Integrating high resolution drone imagery and forest inventory to distinguish canopy and understory trees and quantify their contributions to forest structure and dynamics.
- Author(s): Araujo, Raquel Fernandes;
- Chambers, Jeffrey Q;
- Celes, Carlos Henrique Souza;
- Muller-Landau, Helene C;
- Santos, Ana Paula Ferreira Dos;
- Emmert, Fabiano;
- Ribeiro, Gabriel HPM;
- Gimenez, Bruno Oliva;
- Lima, Adriano JN;
- Campos, Moacir AA;
- Higuchi, Niro
- et al.
Published Web Locationhttps://doi.org/10.1371/journal.pone.0243079
Tree growth and survival differ strongly between canopy trees (those directly exposed to overhead light), and understory trees. However, the structural complexity of many tropical forests makes it difficult to determine canopy positions. The integration of remote sensing and ground-based data enables this determination and measurements of how canopy and understory trees differ in structure and dynamics. Here we analyzed 2 cm resolution RGB imagery collected by a Remotely Piloted Aircraft System (RPAS), also known as drone, together with two decades of bi-annual tree censuses for 2 ha of old growth forest in the Central Amazon.
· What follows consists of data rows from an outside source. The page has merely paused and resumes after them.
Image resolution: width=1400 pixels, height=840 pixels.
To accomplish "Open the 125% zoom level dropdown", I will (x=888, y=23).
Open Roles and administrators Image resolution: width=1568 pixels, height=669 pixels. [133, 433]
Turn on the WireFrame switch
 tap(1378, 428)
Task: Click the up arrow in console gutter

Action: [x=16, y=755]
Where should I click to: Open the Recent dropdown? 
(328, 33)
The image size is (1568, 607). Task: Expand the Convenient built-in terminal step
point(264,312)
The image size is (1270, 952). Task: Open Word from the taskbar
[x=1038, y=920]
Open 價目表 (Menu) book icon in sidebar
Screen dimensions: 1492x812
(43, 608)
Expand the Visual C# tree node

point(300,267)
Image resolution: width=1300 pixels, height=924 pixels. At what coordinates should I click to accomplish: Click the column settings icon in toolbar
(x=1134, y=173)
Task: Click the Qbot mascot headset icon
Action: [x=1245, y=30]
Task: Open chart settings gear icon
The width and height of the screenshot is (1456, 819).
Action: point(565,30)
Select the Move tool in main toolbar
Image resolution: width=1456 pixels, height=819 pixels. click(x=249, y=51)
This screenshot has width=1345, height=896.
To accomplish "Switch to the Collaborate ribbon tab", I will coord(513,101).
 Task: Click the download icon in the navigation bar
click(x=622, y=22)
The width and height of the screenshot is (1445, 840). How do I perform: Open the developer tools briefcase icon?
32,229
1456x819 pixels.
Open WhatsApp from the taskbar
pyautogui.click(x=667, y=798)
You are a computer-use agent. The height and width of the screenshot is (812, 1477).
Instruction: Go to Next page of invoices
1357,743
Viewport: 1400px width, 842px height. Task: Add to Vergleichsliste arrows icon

We delineated all crowns visible in the imagery and linked each crown to a tagged stem through field work. Canopy trees constituted 40% of the 1244 inventoried trees with diameter at breast height (DBH) > 10 cm, and accounted for ~70% of aboveground carbon stocks and wood productivity. The probability of being in the canopy increased logistically with tree diameter, passing through 50% at 23.5 cm DBH. Diameter growth was on average twice as large in canopy trees as in understory trees. Growth rates were unrelated to diameter in canopy trees and positively related to diameter in understory trees, consistent with the idea that light availability increases with diameter in the understory but not the canopy. The whole stand size distribution was best fit by a Weibull distribution, whereas the separate size distributions of understory trees or canopy trees > 25 cm DBH were equally well fit by exponential and Weibull distributions, consistent with mechanistic forest models. The identification and field mapping of crowns seen in a high resolution orthomosaic revealed new patterns in the structure and dynamics of trees of canopy vs. understory at this site, demonstrating the value of traditional tree censuses with drone remote sensing.